§ **REQUIREMENT**
Without any pictures, retype exactly the lines that begin at the one holding "Instruction: Click the PW (cm) value 4.97" and end at the last line of the data below.

§ **EXTRACTED INFORMATION**
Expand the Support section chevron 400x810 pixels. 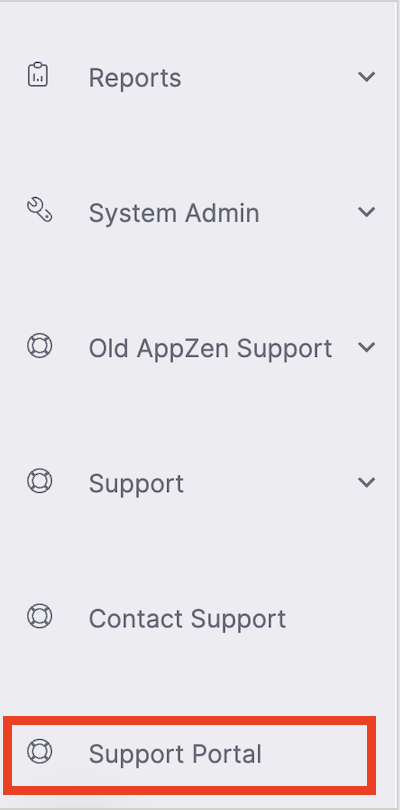(x=366, y=482)
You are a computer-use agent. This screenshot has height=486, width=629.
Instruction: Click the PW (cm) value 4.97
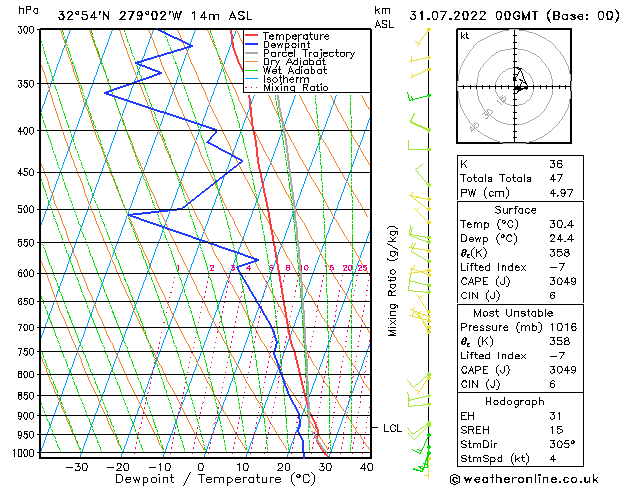click(561, 193)

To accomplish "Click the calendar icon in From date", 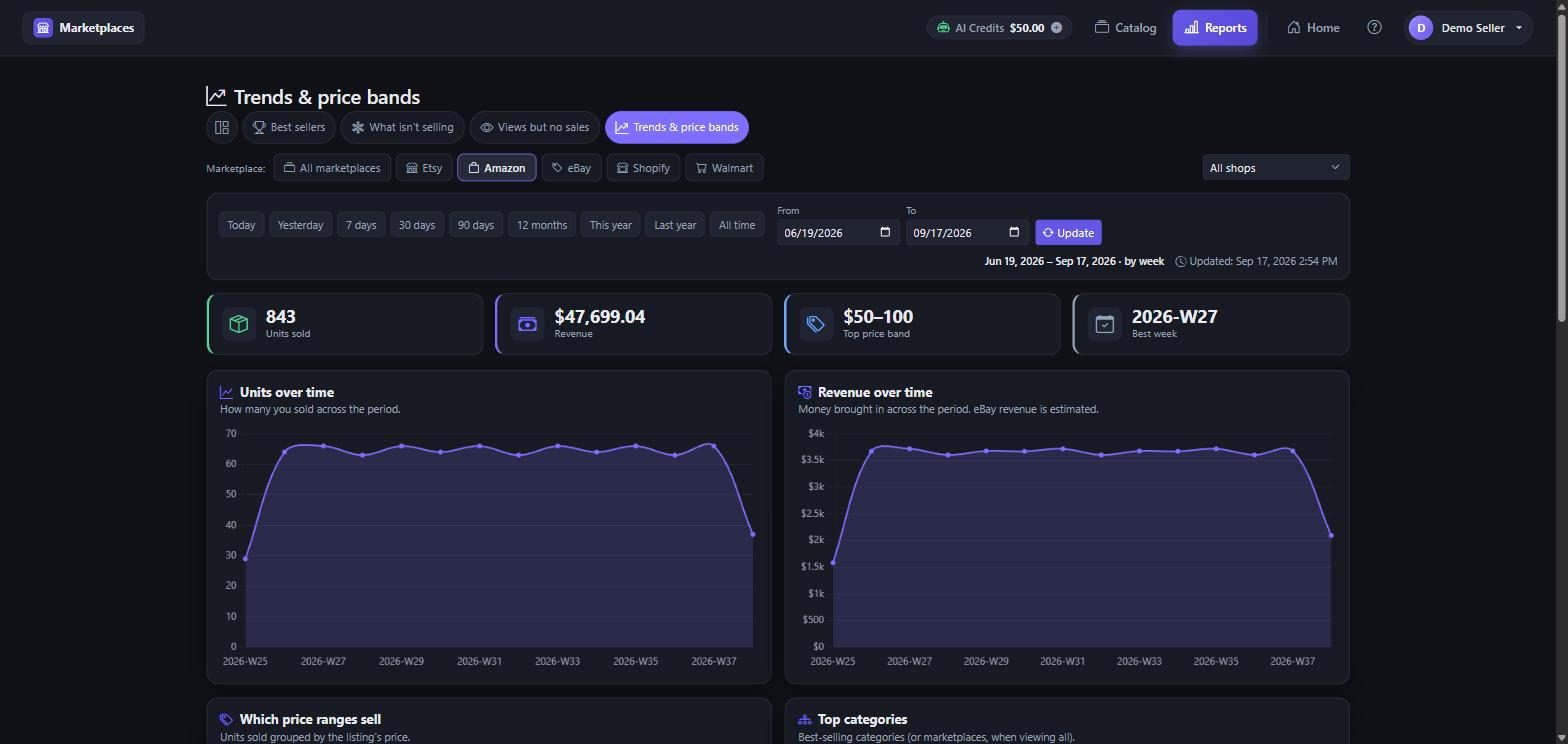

§ **SOLUTION FOR THIS PROBLEM**
Instruction: Click the PW (cm) value 4.97
click(561, 193)

To accomplish "Click the calendar icon in From date", 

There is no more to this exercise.